New Jersey-based drugmaker and Dow-30 component Merck (MRK – Free Merck Stock Report) has reported second-quarter earnings of $0.71 a share, versus $0.43 in the comparable period of 2016. The bottom-line improvement was primarily driven by sharp reductions in R&D (-19%) and production costs (-14%), and to a lesser extent higher revenues (+1%). Meantime, adjusted earnings, which exclude one-time gains, charges, and other nonrecurring items, and are more closely followed by Wall Street, came in at $1.01 a share, versus $0.93 in 2016. The adjusted figure blew past consensus expectations of $0.87, thanks to tighter cost controls and better-than-expected demand for the company's standout immuno-oncology drug, KEYTRUDA. Despite the strong beat, management maintained its full-year adjusted earnings guidance of $3.76-$3.88 a share and reduced its GAAP profit forecast to $1.60-$1.72 (previously $2.51-$2.63) due to the inclusion of licensing expenses related to an agreement with AstraZeneca (AZN). Shares of MRK were trading relatively flat following the release.
In the June period, worldwide revenues advanced 1% year over year, to $9.93 billion. The gain was highlighted by continued strong momentum in the KEYTRUDA franchise (sales +180%) and double-digit growth in lead vaccine asset GARDASIL (+19%), the latter of which benefited from better demand in the Asia-Pacific region, and the timing of sales in Brazil.
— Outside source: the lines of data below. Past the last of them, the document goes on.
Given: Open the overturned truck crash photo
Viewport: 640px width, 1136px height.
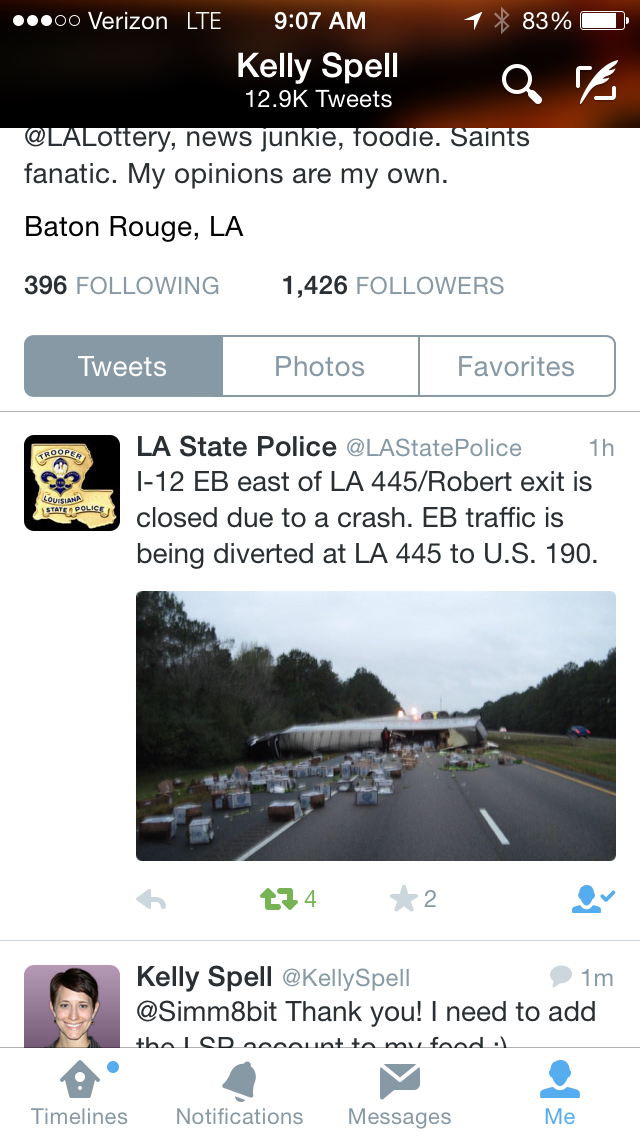Looking at the screenshot, I should 375,726.
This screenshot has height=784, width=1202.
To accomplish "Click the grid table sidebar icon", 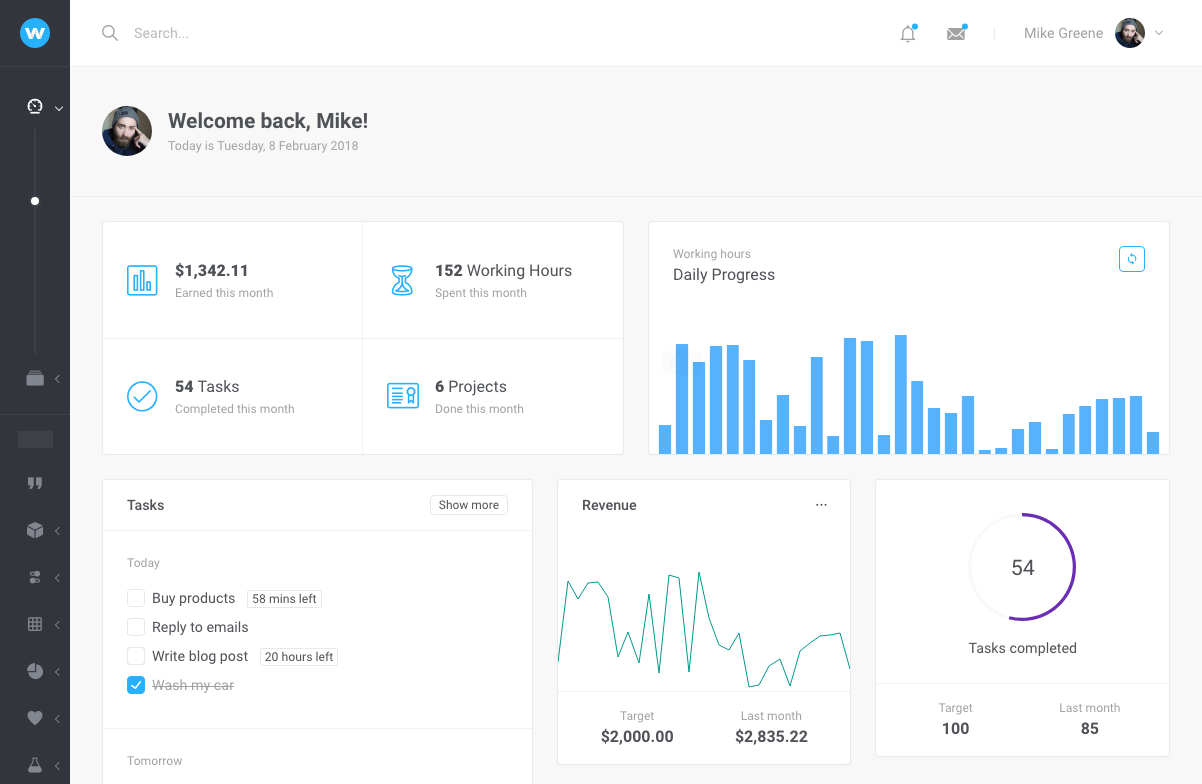I will point(35,624).
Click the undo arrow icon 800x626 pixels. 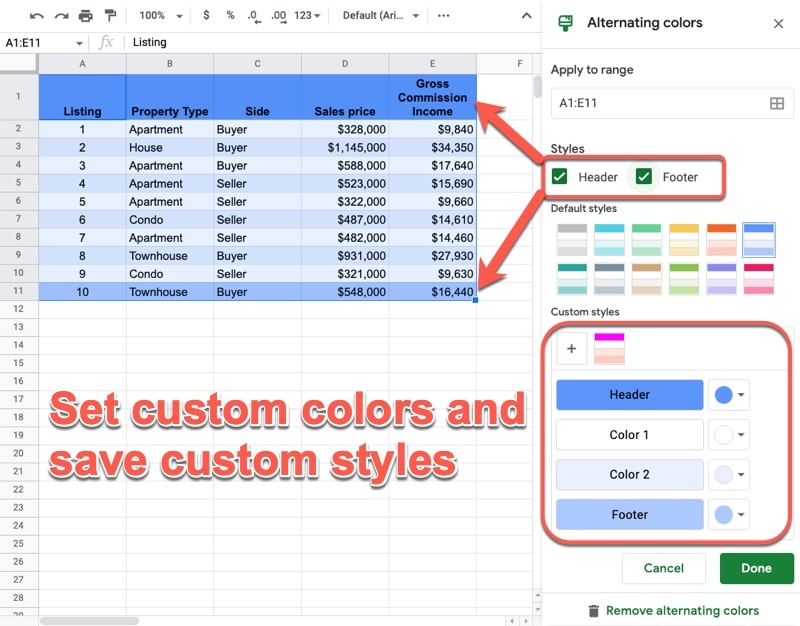(36, 16)
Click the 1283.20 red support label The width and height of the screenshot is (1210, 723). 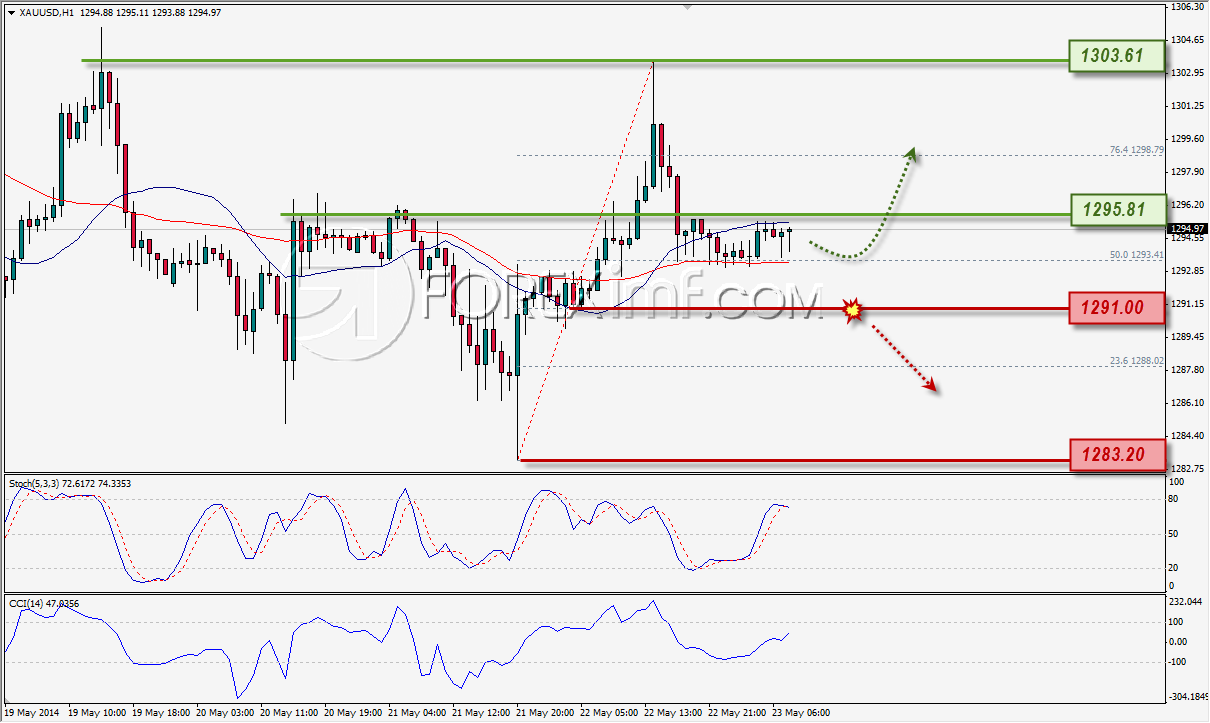click(1116, 455)
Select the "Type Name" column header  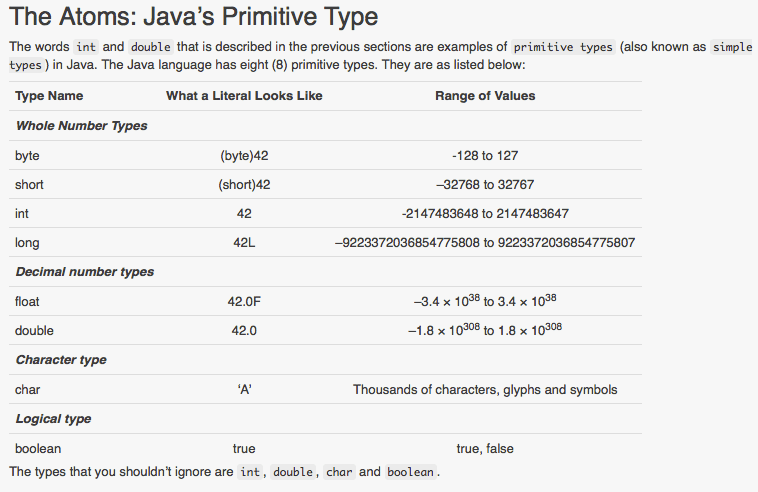click(49, 96)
A solid contribution from still young HEP-C drug ZEPATIER ($517 million) and a 6% increase in animal health sales further bolstered results, helping to offset an 8% decline in the top-grossing JANUVIA/JANUMET diabetes franchise (owing to weakness in the United States) and continued generic erosion in ZETIA/VYTORIN (-45%) and REMICADE (-39%). For full-year 2017, management upped its revenue outlook slightly from $39.1 billion-$40.3 billion, to $39.4 billion-$40.4 billion.
While several of Merck's newer assets have shown promise, the long-term growth story remains centered around KEYTRUDA. After a strong multi-quarter run, the franchise now represents Merck's second-largest revenue generator (behind JANUVIA/JANUMET), and appears poised to be the cornerstone of its portfolio for years to come. The drug was first approved as a treatment for melanoma in 2014, but has since locked up additional approvals for lung, head, and neck cancers. Development efforts for other indications are ongoing and data suggest that annual sales could top $8 billion by 2021. A recently failed drug trial from a rival candidate made by AstraZeneca (see MYSTIC) appears to have reinforced KEYTRUDA's position as a leader in the high-growth immuno-oncology market.
All told, we continue to view MRK as a solid core holding for investors seeking participation in the large pharma space. An above-average dividend yield and superior grades for Safety (1) and Financial Strength (A++) should appeal to risk-averse, income-oriented accounts.
About The Company: Merck & Co. is an international developer, manufacturer, and distributor of pharmaceuticals. Important product names include JANUVIA/JANUMET (type-2 diabetes); ZETIA/VYTORIN (hypercholesterolemia); GARDASIL (vaccine); KEYTRUDA (lung cancer); and REMICADE (arthritis). In 2014, the company made three significant acquisitions: Schering-Plough (January), Idenix Pharmaceuticals (June), and Cubist Pharmaceuticals (December).
At the time of this article’s writing, the author did not have positions in any of the companies mentioned.